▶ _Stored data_
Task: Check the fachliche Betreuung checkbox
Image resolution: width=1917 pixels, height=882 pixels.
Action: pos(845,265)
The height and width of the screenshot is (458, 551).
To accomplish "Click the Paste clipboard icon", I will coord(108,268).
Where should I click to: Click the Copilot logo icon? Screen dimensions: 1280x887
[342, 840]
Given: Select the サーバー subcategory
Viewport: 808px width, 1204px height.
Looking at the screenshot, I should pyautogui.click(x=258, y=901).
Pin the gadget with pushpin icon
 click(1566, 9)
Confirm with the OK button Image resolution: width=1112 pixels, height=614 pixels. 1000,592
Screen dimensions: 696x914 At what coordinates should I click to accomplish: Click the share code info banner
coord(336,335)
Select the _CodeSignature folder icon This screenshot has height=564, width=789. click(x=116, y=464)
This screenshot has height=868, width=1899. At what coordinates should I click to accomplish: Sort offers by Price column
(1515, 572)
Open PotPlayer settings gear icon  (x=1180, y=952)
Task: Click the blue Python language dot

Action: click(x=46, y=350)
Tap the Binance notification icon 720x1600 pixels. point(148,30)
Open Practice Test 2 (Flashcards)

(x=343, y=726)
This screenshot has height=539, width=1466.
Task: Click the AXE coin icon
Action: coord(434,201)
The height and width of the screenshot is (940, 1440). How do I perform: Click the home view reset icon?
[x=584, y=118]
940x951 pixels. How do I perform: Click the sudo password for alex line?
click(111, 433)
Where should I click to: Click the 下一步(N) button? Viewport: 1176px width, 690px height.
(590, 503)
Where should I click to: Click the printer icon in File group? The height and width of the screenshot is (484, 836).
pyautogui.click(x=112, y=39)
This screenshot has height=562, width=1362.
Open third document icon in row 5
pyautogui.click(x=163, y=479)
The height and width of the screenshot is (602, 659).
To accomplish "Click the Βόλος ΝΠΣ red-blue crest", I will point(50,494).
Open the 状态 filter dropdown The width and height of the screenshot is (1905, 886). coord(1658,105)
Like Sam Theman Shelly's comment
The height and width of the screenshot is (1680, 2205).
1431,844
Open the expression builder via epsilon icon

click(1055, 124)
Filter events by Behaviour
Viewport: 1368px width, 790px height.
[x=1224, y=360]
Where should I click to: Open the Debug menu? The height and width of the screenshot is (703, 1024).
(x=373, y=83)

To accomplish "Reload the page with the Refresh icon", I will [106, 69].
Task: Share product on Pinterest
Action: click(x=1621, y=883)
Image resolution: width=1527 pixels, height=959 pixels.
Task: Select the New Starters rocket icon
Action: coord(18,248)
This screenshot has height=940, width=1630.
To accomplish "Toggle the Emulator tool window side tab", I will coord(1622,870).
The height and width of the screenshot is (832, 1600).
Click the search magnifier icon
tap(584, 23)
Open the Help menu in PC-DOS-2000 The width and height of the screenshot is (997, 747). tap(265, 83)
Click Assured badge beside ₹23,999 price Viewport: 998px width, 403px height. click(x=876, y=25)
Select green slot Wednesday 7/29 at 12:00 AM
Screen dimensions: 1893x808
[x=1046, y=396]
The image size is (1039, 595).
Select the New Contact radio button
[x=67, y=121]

▶ _Task statement_
A line counts if it includes the string "point". State how many such lines the entries have, with no other text.

▶ _Answer section_
2